The error might come from the fact, that you cannot divide the input into 32
-sized patches.
Try to pad the input before unfolding it:
x = torch.randn(1, 172, 220, 156)
kc, kh, kw = 32, 32, 32 # kernel size
dc, dh, dw = 32, 32, 32 # stride
# Pad to multiples of 32
x = F.pad(x, (x.size(2)%kw // 2, x.size(2)%kw // 2,
x.size(1)%kh // 2, x.size(1)%kh // 2,
x.size(0)%kc // 2, x.size(0)%kc // 2))
patches = x.unfold(1, kc, dc).unfold(2, kh, dh).unfold(3, kw, dw)
unfold_shape = patches.size()
patches = patches.contiguous().view(-1, kc, kh, kw)
# Reshape back
patches_orig = patches.view(unfold_shape)

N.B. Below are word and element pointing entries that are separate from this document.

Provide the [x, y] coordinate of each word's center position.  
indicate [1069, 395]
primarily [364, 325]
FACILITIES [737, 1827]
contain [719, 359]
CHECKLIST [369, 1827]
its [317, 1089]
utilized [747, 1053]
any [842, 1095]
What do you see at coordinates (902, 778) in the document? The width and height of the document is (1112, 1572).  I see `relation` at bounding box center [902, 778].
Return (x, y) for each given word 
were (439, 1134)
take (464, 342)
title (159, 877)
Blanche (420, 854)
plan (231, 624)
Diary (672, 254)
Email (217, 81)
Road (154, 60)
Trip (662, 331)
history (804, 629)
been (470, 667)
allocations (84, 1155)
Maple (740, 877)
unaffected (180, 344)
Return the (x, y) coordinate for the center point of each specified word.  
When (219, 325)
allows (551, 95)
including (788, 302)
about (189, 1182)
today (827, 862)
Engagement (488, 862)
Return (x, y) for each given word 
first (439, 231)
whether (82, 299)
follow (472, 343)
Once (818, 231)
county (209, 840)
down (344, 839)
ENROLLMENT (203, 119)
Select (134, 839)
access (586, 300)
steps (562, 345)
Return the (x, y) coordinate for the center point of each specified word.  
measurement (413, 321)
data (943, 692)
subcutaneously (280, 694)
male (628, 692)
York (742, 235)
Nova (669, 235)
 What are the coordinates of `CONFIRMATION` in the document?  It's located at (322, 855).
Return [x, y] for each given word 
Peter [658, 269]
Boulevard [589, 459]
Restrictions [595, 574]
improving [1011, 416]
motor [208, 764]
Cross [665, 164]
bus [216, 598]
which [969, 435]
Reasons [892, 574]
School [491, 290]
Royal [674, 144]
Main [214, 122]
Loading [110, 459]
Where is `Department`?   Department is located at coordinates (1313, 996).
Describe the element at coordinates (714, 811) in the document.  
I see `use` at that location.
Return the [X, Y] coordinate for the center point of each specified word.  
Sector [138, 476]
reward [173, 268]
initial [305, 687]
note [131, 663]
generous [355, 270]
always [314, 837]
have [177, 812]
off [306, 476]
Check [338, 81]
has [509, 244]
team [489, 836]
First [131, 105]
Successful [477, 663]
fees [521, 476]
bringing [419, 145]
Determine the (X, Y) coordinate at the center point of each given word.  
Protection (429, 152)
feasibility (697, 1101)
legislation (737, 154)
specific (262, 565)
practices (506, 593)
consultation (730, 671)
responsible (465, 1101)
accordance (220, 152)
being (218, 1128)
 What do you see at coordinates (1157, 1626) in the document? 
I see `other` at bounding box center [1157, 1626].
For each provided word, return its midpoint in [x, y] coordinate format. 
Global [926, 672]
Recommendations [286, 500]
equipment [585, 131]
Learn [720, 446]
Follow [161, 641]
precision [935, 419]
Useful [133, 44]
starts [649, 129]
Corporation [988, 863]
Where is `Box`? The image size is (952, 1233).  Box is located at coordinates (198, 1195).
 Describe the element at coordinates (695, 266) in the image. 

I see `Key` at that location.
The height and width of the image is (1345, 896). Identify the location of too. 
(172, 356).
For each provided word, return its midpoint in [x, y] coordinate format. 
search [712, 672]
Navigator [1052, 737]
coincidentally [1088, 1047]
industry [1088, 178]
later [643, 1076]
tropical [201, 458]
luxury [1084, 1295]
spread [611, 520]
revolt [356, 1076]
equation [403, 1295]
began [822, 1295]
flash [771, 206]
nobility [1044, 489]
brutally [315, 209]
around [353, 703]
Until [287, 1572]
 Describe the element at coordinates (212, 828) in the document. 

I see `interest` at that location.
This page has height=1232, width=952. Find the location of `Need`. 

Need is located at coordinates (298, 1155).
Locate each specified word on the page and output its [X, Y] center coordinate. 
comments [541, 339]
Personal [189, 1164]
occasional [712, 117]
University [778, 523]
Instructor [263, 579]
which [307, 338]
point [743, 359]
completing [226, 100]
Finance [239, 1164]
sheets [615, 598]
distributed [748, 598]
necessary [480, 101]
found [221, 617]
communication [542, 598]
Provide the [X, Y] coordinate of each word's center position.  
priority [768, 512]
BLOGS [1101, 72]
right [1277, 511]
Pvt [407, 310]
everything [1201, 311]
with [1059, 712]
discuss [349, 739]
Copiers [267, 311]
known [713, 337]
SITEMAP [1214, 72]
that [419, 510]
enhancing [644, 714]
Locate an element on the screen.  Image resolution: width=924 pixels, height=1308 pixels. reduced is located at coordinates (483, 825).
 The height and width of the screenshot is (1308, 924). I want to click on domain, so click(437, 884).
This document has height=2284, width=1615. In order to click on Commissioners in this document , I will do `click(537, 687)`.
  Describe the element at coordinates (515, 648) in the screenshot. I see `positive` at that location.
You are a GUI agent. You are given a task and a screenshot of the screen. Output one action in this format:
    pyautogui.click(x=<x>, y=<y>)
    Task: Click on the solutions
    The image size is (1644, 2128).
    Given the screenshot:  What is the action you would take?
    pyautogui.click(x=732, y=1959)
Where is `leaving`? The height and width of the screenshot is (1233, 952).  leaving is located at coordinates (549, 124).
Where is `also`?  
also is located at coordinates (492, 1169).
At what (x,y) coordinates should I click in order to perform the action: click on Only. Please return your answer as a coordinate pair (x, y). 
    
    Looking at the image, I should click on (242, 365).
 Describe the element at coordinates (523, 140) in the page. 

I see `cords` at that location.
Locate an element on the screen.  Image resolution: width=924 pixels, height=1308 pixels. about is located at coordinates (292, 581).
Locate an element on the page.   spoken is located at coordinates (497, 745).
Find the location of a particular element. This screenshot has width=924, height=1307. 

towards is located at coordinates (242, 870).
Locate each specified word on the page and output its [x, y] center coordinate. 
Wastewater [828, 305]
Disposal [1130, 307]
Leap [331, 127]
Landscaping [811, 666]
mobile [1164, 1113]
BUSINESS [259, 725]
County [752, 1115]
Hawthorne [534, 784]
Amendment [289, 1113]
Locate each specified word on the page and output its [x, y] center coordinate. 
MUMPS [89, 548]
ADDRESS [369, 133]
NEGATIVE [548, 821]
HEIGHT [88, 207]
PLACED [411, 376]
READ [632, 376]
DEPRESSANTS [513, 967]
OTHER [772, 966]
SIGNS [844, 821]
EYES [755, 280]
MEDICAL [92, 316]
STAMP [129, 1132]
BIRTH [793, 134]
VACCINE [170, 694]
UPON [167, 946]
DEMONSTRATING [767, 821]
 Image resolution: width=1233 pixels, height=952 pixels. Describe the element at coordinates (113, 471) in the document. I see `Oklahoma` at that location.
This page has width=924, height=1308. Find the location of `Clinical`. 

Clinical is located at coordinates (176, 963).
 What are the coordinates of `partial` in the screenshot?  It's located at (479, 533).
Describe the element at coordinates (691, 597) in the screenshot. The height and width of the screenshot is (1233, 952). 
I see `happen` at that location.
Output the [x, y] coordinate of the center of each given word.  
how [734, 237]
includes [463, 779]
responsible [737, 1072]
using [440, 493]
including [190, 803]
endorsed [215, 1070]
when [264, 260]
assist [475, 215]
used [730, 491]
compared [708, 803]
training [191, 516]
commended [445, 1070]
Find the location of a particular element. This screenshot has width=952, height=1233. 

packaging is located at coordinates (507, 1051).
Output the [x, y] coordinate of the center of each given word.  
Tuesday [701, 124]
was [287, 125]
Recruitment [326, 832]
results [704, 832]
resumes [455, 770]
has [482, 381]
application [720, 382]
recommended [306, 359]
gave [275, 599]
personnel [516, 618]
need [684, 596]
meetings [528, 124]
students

output_c = unfold_shape[1] * unfold_shape[4]
output_h = unfold_shape[2] * unfold_shape[5]
output_w = unfold_shape[3] * unfold_shape[6]
patches_orig = patches_orig.permute(0, 1, 4, 2, 5, 3, 6).contiguous()
patches_orig = patches_orig.view(1, output_c, output_h, output_w)
# Check for equality
print((patches_orig == x[:, :output_c, :output_h, :output_w]).all())
> tensor(1, dtype=torch.uint8)